**Task requirements**
Write out the records again, exactly. Nothing may be dropped.

**Stored data**
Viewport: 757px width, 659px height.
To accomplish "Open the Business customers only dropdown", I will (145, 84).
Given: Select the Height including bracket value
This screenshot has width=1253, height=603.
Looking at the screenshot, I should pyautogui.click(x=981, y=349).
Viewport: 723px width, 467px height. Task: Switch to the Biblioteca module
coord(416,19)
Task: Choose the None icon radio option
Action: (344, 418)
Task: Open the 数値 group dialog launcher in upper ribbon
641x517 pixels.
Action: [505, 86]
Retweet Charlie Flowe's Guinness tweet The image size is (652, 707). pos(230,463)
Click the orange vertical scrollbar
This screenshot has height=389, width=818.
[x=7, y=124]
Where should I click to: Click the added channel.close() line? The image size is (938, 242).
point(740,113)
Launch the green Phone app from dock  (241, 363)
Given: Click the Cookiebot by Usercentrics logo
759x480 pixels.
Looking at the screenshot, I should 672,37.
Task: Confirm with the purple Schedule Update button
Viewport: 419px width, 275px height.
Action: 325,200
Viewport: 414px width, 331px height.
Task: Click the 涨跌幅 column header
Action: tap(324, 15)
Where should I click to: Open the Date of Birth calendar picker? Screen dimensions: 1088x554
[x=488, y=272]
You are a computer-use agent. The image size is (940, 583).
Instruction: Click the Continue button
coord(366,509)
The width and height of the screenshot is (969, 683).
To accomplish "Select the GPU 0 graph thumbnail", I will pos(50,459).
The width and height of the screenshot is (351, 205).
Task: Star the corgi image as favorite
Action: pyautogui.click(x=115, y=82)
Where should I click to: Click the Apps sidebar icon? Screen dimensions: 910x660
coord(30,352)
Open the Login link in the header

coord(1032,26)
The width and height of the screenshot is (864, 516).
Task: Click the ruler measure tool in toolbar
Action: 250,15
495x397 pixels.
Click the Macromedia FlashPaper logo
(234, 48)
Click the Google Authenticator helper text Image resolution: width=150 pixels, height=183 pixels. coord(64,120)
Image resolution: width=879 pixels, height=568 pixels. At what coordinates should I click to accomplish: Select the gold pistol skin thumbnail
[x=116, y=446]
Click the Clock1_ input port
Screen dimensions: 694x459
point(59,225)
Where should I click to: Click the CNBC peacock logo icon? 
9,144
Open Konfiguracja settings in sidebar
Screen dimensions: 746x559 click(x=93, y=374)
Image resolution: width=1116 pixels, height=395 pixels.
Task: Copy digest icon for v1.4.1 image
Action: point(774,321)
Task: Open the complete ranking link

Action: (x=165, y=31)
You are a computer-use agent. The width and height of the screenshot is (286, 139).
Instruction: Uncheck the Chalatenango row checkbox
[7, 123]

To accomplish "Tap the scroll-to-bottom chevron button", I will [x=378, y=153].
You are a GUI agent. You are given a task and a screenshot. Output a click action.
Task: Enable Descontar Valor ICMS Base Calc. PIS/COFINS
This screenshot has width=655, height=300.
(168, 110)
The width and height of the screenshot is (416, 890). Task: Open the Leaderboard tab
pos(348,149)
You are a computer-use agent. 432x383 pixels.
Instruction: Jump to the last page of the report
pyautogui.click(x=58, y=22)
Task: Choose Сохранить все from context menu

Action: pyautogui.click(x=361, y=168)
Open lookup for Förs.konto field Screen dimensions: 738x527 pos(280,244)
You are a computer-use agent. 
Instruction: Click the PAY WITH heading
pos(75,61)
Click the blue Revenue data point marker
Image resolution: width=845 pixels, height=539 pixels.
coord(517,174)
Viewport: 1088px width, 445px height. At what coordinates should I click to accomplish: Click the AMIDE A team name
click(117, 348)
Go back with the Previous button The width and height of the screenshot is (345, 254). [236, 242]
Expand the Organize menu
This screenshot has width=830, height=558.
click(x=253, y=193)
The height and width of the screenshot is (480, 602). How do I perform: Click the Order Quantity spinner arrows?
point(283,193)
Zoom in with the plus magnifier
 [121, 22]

**Output of the task**
Viewport: 757px width, 659px height.
To accomplish "Open the Business customers only dropdown", I will (145, 84).
Given: Select the Height including bracket value
This screenshot has width=1253, height=603.
Looking at the screenshot, I should pyautogui.click(x=981, y=349).
Viewport: 723px width, 467px height. Task: Switch to the Biblioteca module
coord(416,19)
Task: Choose the None icon radio option
Action: (344, 418)
Task: Open the 数値 group dialog launcher in upper ribbon
641x517 pixels.
Action: [505, 86]
Retweet Charlie Flowe's Guinness tweet The image size is (652, 707). pos(230,463)
Click the orange vertical scrollbar
This screenshot has height=389, width=818.
[x=7, y=124]
Where should I click to: Click the added channel.close() line? The image size is (938, 242).
point(740,113)
Launch the green Phone app from dock  (241, 363)
Given: Click the Cookiebot by Usercentrics logo
759x480 pixels.
Looking at the screenshot, I should 672,37.
Task: Confirm with the purple Schedule Update button
Viewport: 419px width, 275px height.
Action: 325,200
Viewport: 414px width, 331px height.
Task: Click the 涨跌幅 column header
Action: tap(324, 15)
Where should I click to: Open the Date of Birth calendar picker? Screen dimensions: 1088x554
[x=488, y=272]
You are a computer-use agent. The image size is (940, 583).
Instruction: Click the Continue button
coord(366,509)
The width and height of the screenshot is (969, 683).
To accomplish "Select the GPU 0 graph thumbnail", I will pos(50,459).
The width and height of the screenshot is (351, 205).
Task: Star the corgi image as favorite
Action: pyautogui.click(x=115, y=82)
Where should I click to: Click the Apps sidebar icon? Screen dimensions: 910x660
coord(30,352)
Open the Login link in the header

coord(1032,26)
The width and height of the screenshot is (864, 516).
Task: Click the ruler measure tool in toolbar
Action: 250,15
495x397 pixels.
Click the Macromedia FlashPaper logo
(234, 48)
Click the Google Authenticator helper text Image resolution: width=150 pixels, height=183 pixels. coord(64,120)
Image resolution: width=879 pixels, height=568 pixels. At what coordinates should I click to accomplish: Select the gold pistol skin thumbnail
[x=116, y=446]
Click the Clock1_ input port
Screen dimensions: 694x459
point(59,225)
Where should I click to: Click the CNBC peacock logo icon? 
9,144
Open Konfiguracja settings in sidebar
Screen dimensions: 746x559 click(x=93, y=374)
Image resolution: width=1116 pixels, height=395 pixels.
Task: Copy digest icon for v1.4.1 image
Action: point(774,321)
Task: Open the complete ranking link

Action: (x=165, y=31)
You are a computer-use agent. The width and height of the screenshot is (286, 139).
Instruction: Uncheck the Chalatenango row checkbox
[7, 123]

To accomplish "Tap the scroll-to-bottom chevron button", I will [x=378, y=153].
You are a GUI agent. You are given a task and a screenshot. Output a click action.
Task: Enable Descontar Valor ICMS Base Calc. PIS/COFINS
This screenshot has width=655, height=300.
(168, 110)
The width and height of the screenshot is (416, 890). Task: Open the Leaderboard tab
pos(348,149)
You are a computer-use agent. 432x383 pixels.
Instruction: Jump to the last page of the report
pyautogui.click(x=58, y=22)
Task: Choose Сохранить все from context menu

Action: pyautogui.click(x=361, y=168)
Open lookup for Förs.konto field Screen dimensions: 738x527 pos(280,244)
You are a computer-use agent. 
Instruction: Click the PAY WITH heading
pos(75,61)
Click the blue Revenue data point marker
Image resolution: width=845 pixels, height=539 pixels.
coord(517,174)
Viewport: 1088px width, 445px height. At what coordinates should I click to accomplish: Click the AMIDE A team name
click(117, 348)
Go back with the Previous button The width and height of the screenshot is (345, 254). [236, 242]
Expand the Organize menu
This screenshot has width=830, height=558.
click(x=253, y=193)
The height and width of the screenshot is (480, 602). How do I perform: Click the Order Quantity spinner arrows?
point(283,193)
Zoom in with the plus magnifier
 [121, 22]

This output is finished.